IMO I like the german blues, I have kept both, and failed with the GB's but I will try again in the future for sure once I can get my RO up and running. It is true though that you probably should lower the pH to at least the 6's, since mine were kept in a pH of 7.6. They are definitely not very hardy, and the ballon rams, gold rams etc are all the same when it comes to maintenance. The bolivian are definitely more hardy, and less shy, I have a pair of them that are doing great. It all depends on how much work you would be willing to put into a tank. I also have to say that I absolutely love using shrimp as a clean up crew, and you can definitely mix them in with any kind of rams. I kept the cacatuoides in with GB's and bolivians, so they would most likely work together. I have heard of the apistos preferring cooler water though than the GB's so I would maybe use caution when keeping those 2 together, since either one or the other might suffer from it. But others who know more about the apisto's might be able to tell you if it will work.


----------



## blairo1

cc_woman said:


> I was just reading this, and I find it very interesting. I just wanted to add that if you want to lower the KH and pH in your aquarium, and you already have a higher pH, say of about 7.6, you don't have to use complete RO water and then use the buffers. You can use a combination of RO and tap, you will just have to experiment with what ratio of RO to tap you will need to lower the pH and KH. I know some people around me who do this with their discus tanks, and they typically use a ratio of 30%RO and 70% tap, or 60% tap and 40% RO. So depending on what your KH and pH are already at, will determine what ratio you will need.
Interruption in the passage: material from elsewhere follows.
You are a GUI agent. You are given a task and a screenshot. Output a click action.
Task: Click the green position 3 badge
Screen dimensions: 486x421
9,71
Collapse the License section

Yeah, I didn't want to go into too much detail, but here's an easy way of working out how much RO to Tap you need to attain a certain set of parameters. By doing like this (as cc_woman has suggested) you will save a lot of money:

Hardness of Tap Water - Required Hardness = Parts of Osmosis Water
Hardness of Osmosis Water - Required Hardness = Parts of Tap Water

Example; 
Your tap water has a hardness of 20, your required hardness is 5:
20-5 = 15 parts osmosis water.

Your Osmosis water has a hardness of 1, your required hardness is still the same (5):
1-5 = 4 parts tap water (negatives are ignored as positive numbers).

So you can see the above equation tells you how much to mix. With a tap hardness of 20 and an RO hardness of 1, it will take 15 parts osmosis water and 4 parts tap water to make up a hardness of 5.
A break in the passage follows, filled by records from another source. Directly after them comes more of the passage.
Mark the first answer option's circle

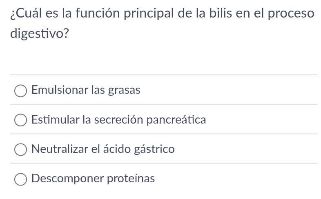pos(21,91)
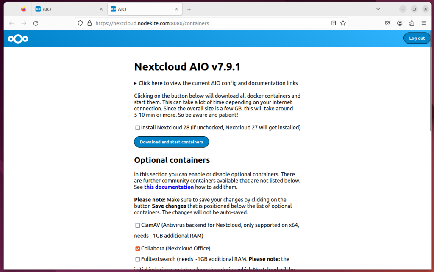
Task: Click inside the address bar
Action: click(212, 23)
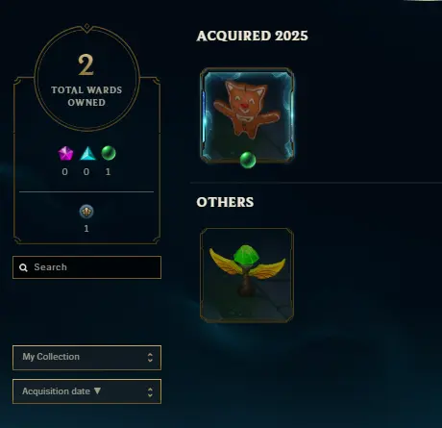The width and height of the screenshot is (442, 428).
Task: Click the count under the pink gem
Action: click(x=65, y=172)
To the OP, I've kept a Keyhole with my Bolivians and had no issues, the Keyholes will be dominant and you need to keep an eye on them because some can be really pushy of other fish. Bolivians get stressed by this constant pressure, especially in such a small tank. I don't see why you can't do it, you may find some quarrels initially but if you get fish with a good temperament and you aquascape heavily then it's entirely possible. Keep a close eye on that Keyhole and make sure he's not a bully, mine was.


----------



## hollyfish2000

For reasons I can't quite explain, I wouldn't do an all male SA cichlid tank. The interaction between the sexes in interesting and the girls look as good as the boys (except for the apisto, but even then the girls have their appeal). Now, this is being said by someone with an all male peacock/hap tank, so I see that I'm being inconsistent . . .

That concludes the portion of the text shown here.